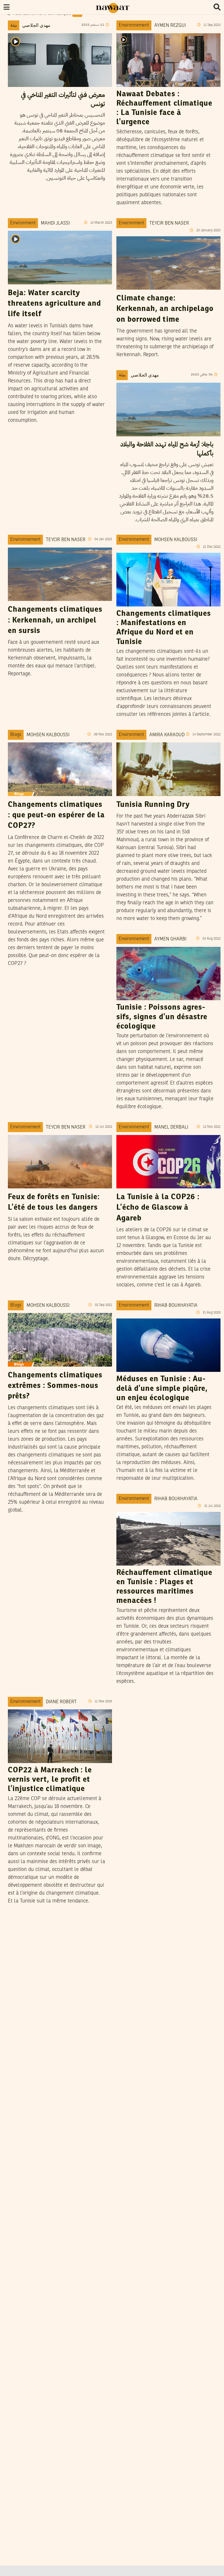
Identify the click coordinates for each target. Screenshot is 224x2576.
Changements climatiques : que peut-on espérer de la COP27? (56, 815)
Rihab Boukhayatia (175, 1305)
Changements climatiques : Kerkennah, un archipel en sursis (55, 620)
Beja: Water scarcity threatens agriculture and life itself (54, 303)
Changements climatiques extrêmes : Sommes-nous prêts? (55, 1386)
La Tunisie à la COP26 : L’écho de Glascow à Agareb (158, 1207)
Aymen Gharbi (170, 939)
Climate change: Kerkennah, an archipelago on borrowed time (165, 309)
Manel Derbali (171, 1127)
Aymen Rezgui (170, 25)
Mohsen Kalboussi (175, 540)
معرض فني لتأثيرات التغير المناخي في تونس (63, 99)
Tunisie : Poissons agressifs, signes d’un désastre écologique (161, 1017)
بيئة (13, 25)
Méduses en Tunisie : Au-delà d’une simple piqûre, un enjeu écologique (162, 1388)
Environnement (134, 25)
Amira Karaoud (167, 735)
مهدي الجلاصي (36, 25)
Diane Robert (61, 1702)
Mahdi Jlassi (55, 223)
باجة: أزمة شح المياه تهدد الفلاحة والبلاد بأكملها (167, 448)
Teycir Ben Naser (169, 223)
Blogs (15, 734)
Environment (23, 223)
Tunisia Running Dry (153, 805)
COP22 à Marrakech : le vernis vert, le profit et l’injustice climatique (50, 1780)
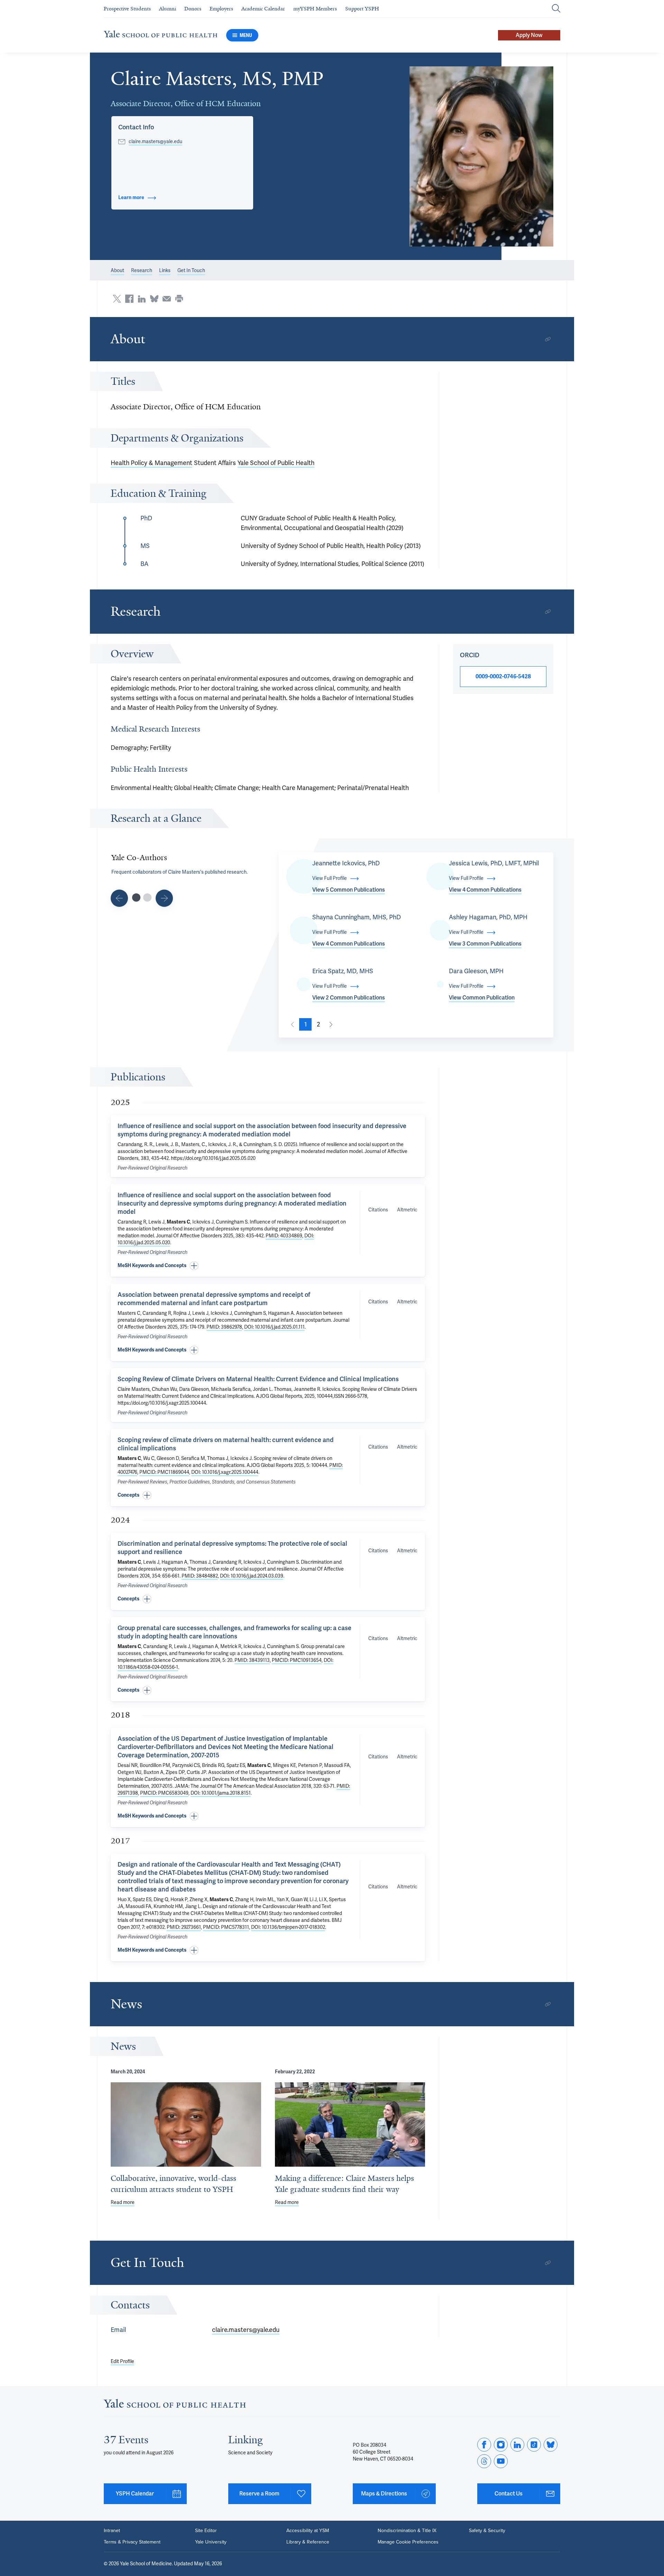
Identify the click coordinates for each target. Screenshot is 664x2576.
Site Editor (206, 2530)
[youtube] (501, 2461)
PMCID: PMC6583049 (164, 1793)
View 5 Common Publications (348, 889)
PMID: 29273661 (184, 1927)
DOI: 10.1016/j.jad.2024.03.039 (251, 1576)
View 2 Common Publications (348, 997)
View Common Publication (482, 997)
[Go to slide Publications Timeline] (119, 898)
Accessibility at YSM (307, 2530)
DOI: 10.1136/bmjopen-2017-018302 (288, 1927)
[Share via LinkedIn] (142, 299)
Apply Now (529, 35)
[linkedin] (517, 2445)
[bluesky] (550, 2445)
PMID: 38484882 (200, 1576)
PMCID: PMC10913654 (297, 1660)
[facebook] (484, 2445)
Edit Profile (122, 2361)
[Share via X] (117, 299)
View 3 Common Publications (485, 943)
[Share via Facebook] (129, 299)
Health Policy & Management (151, 463)
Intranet (112, 2530)
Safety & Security (487, 2530)
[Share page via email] (167, 299)
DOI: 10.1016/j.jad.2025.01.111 (274, 1327)
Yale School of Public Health (276, 463)
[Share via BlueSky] (154, 299)
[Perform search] (556, 8)
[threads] (484, 2461)
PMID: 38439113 (252, 1660)
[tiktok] (534, 2445)
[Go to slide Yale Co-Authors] (136, 897)
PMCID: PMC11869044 (164, 1472)
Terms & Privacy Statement (132, 2542)
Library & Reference (307, 2542)
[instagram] (501, 2445)
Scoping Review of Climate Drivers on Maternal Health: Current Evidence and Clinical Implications (258, 1379)
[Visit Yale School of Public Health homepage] (175, 2405)
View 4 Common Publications (485, 889)
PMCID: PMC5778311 (226, 1927)
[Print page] (179, 299)
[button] (481, 156)
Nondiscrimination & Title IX (407, 2530)
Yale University (211, 2542)
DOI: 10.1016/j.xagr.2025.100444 (224, 1472)
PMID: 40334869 (284, 1236)
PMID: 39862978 (224, 1327)
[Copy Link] (547, 339)
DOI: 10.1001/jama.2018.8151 (221, 1793)
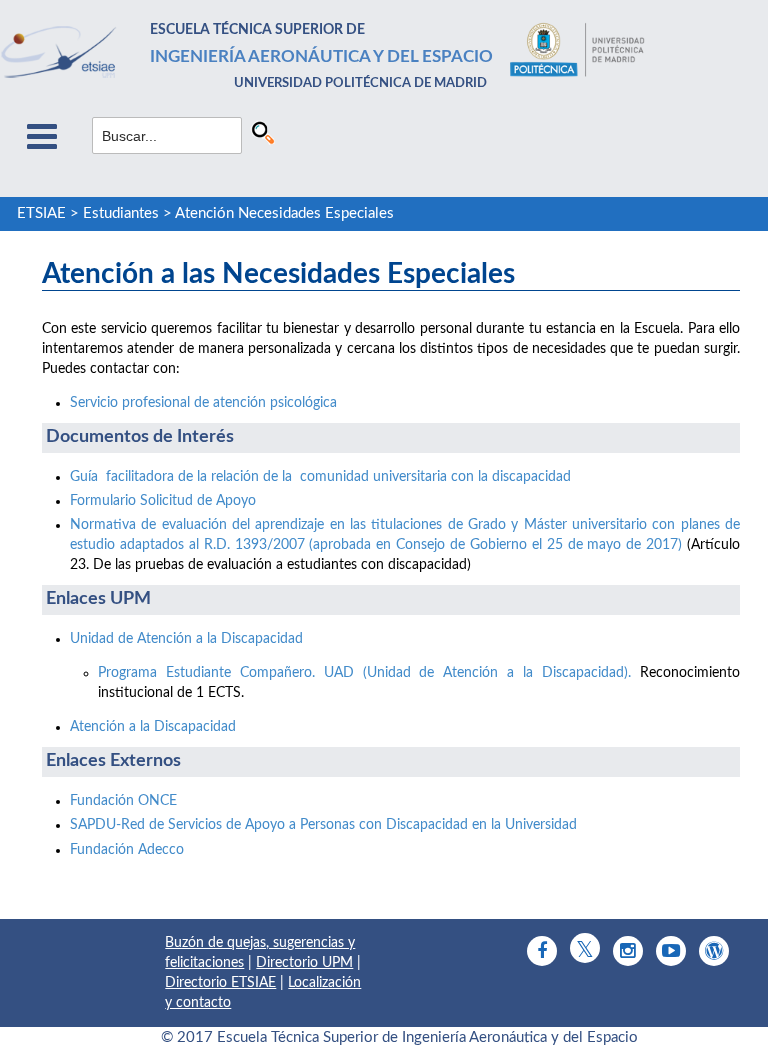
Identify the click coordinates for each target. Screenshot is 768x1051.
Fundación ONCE (123, 801)
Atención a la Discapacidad (153, 727)
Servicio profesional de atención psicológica (203, 403)
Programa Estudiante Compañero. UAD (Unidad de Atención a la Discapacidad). (364, 673)
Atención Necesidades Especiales (284, 213)
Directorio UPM (304, 963)
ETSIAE (41, 213)
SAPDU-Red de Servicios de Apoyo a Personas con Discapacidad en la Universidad (323, 825)
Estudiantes (121, 213)
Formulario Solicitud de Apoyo (163, 501)
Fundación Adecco (127, 850)
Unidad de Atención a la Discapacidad (186, 639)
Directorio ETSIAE (220, 983)
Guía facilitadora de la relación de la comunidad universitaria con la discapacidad (320, 477)
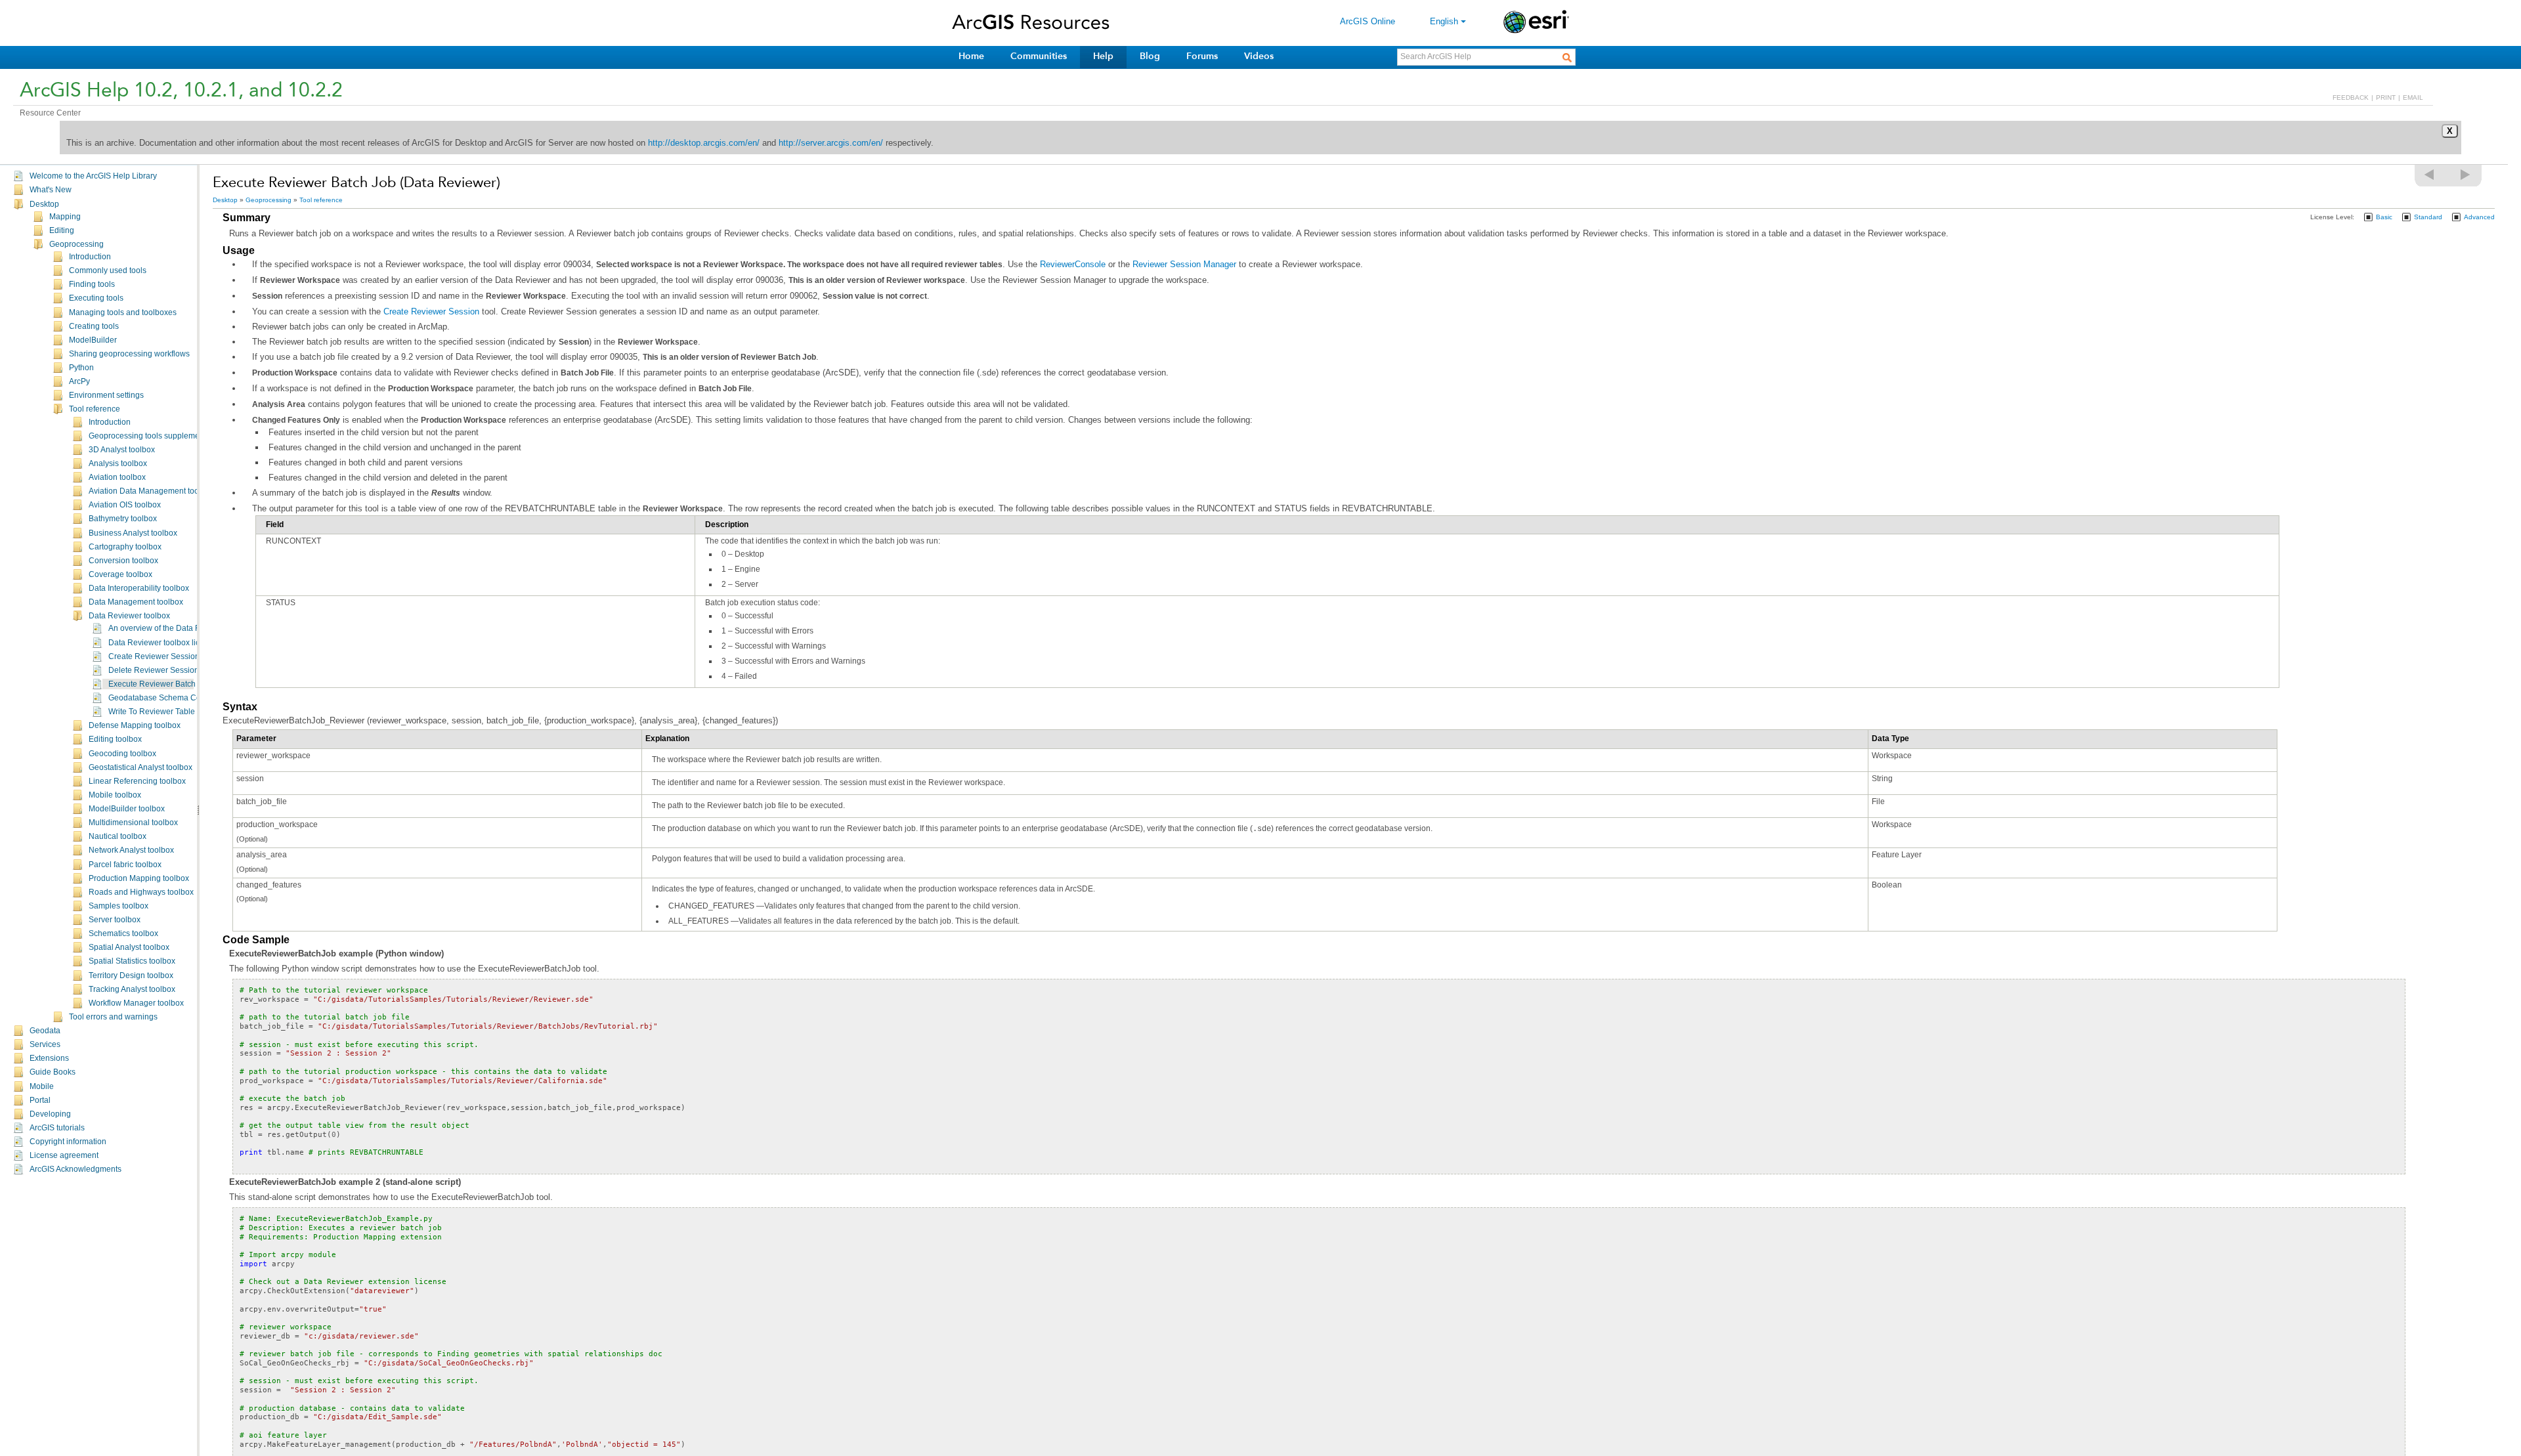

────────────────────────────────────────

Among the records above, locate the line containing "Blogs (15, 734)" and the line containing "DOI: 10.1016/j.jad.2024.03.039 (251, 1576)", then transcribe exactly the lines starting at the first and ending at the second, with no pictures.

COMPLETED TASK:
Blogs (15, 734)
Environment (23, 223)
Tunisia Running Dry (153, 805)
COP22 à Marrakech : le vernis vert, le profit et l’injustice climatique (50, 1780)
Identify the click coordinates for each target. Screenshot is 664x2576.
Site Editor (206, 2530)
[youtube] (501, 2461)
PMCID: PMC6583049 (164, 1793)
View 5 Common Publications (348, 889)
PMID: 29273661 (184, 1927)
DOI: 10.1016/j.jad.2024.03.039 (251, 1576)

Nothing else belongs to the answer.